The Task Force makes note of certain issues already the subject of further interpretation by the courts:
· the meaning of “public performance” in the context of new video streaming technologies;
· the treatment of temporary reproductions;
· the scope of the distribution right as applied to works available online;
· the meaning of the DMCA’s safe harbors for service providers (the knowledge standard and termination of repeat infringers’ accounts); and
· how old contracts apply to new uses in the digital environment.
In addition the Task Force has identified other issues as needing Congressional or regulatory attention:
· the appropriateness of different rate-setting standards by different types of digital music services;
· music licensing, particularly the mechanical license for musical compositions; and
· consumers ability to unlock their cell phones.
The Task Force supports certain efforts by other actors to address the following issues:
o Updating the Section 108 exception for libraries;
o Reviewing copyright issues related to higher education, including distance education;
o Updating the Chafee Amendment to ensure access to copyrighted works by individuals with print disabilities in the context of current technologies;
o Examining the issues of orphan works and mass digitization to develop potential legislative solutions;
o Improving the DMCA database of designated agents;
o Examining the use of possible small claims procedures that can assist individual creators and SMEs in enforcing their rights online;
o Improving the public registration and recordation systems, including through public-private partnerships; and
o Educating the public on fair use through creation of an index of major court cases, as proposed in the IPEC 2013 Joint Strategic Plan.

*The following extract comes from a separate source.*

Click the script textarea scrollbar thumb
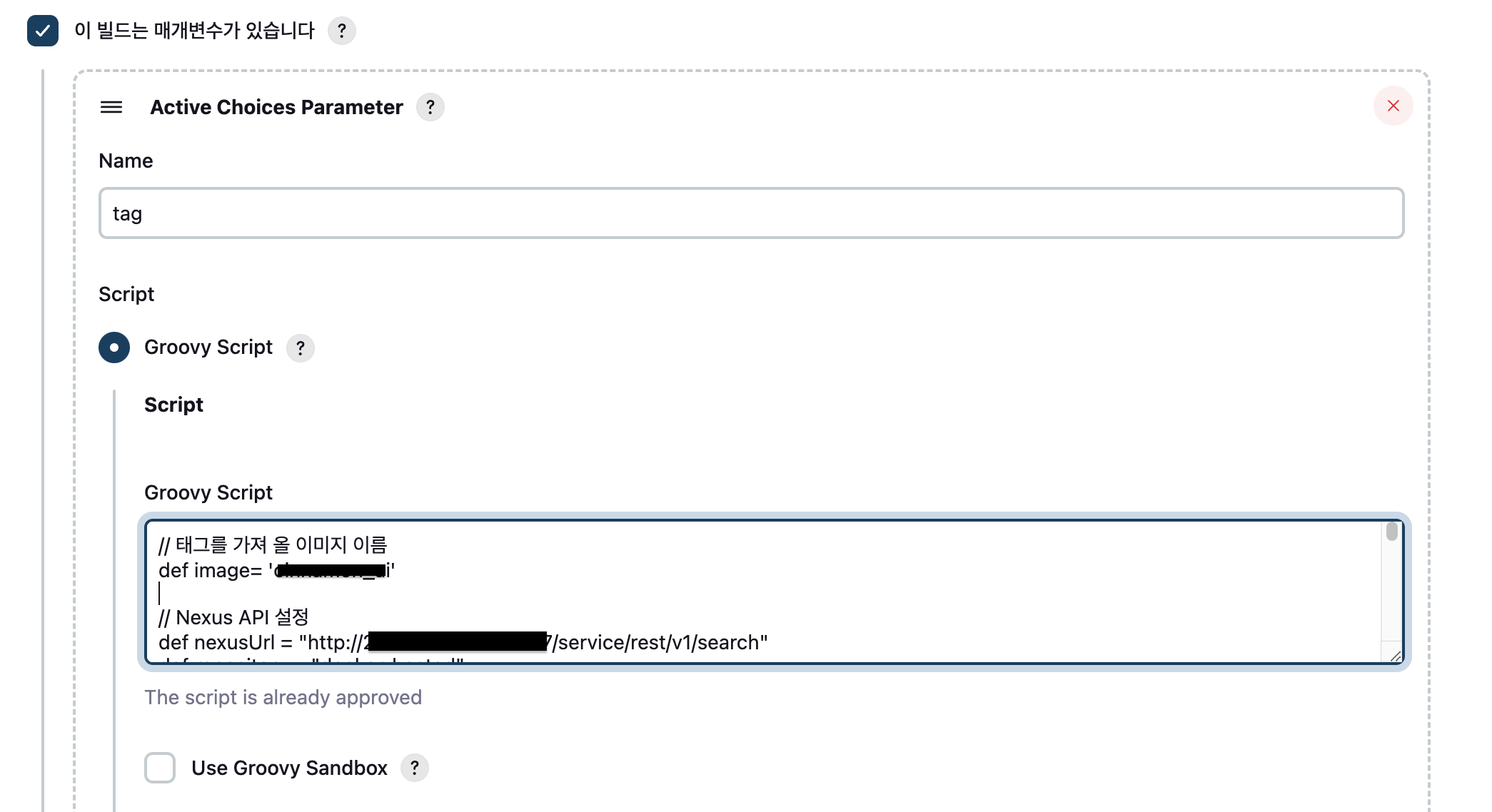Image resolution: width=1492 pixels, height=812 pixels. click(1391, 532)
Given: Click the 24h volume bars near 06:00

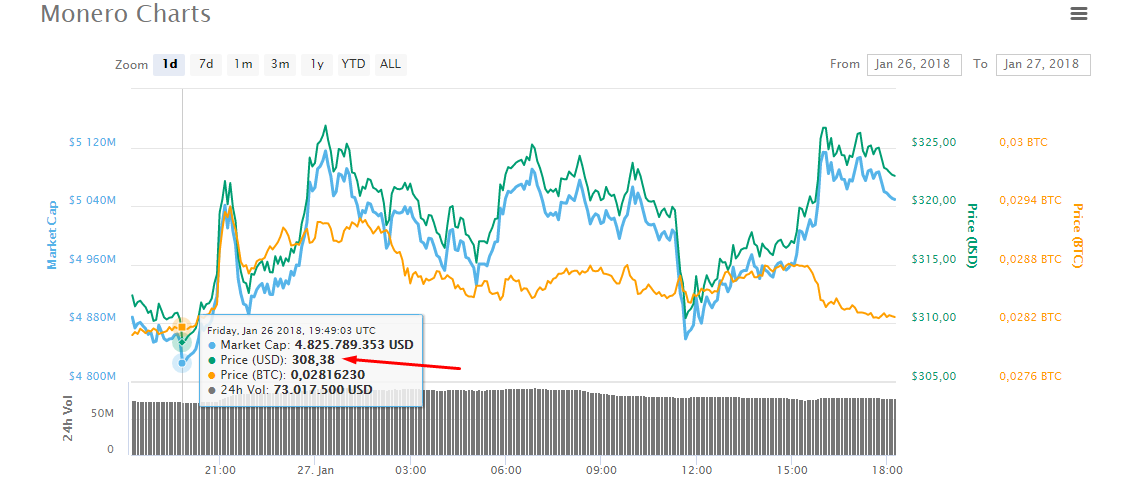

o Helping to foster voluntary best practices for online enforcement between stakeholders, including right holders, ISPs, payment processors, and online advertising networks.
o Developing interoperable and connected online databases of ownership information and online licensing platforms;
o Creating inclusively developed fair use guidelines for various user communities; and
o Establishing voluntary cross-industry initiatives such as the Copyright Alert System.
Lastly the Task Force will be soliciting public comment or establishing multi stakeholder dialogues on the following issues, which it has identified as requiring attention:
· the legal framework for the creation of remixes;
· the relevance and scope of the first sale doctrine in the digital environment;
· the application of statutory damages in the context of individual file-sharers and secondary liability for large-scale online infringement;
· improving the operation of the Digital Millennium Copyright Act’s (DMCA) notice and takedown system;
· evaluating the effectiveness of private sector initiatives for enforcement of rights online;
· enhanced incentives for using the public registration and recordation systems administered by the Copyright Office;
· public education and outreach to curb online infringement; and
· the role for government to improve the online licensing environment.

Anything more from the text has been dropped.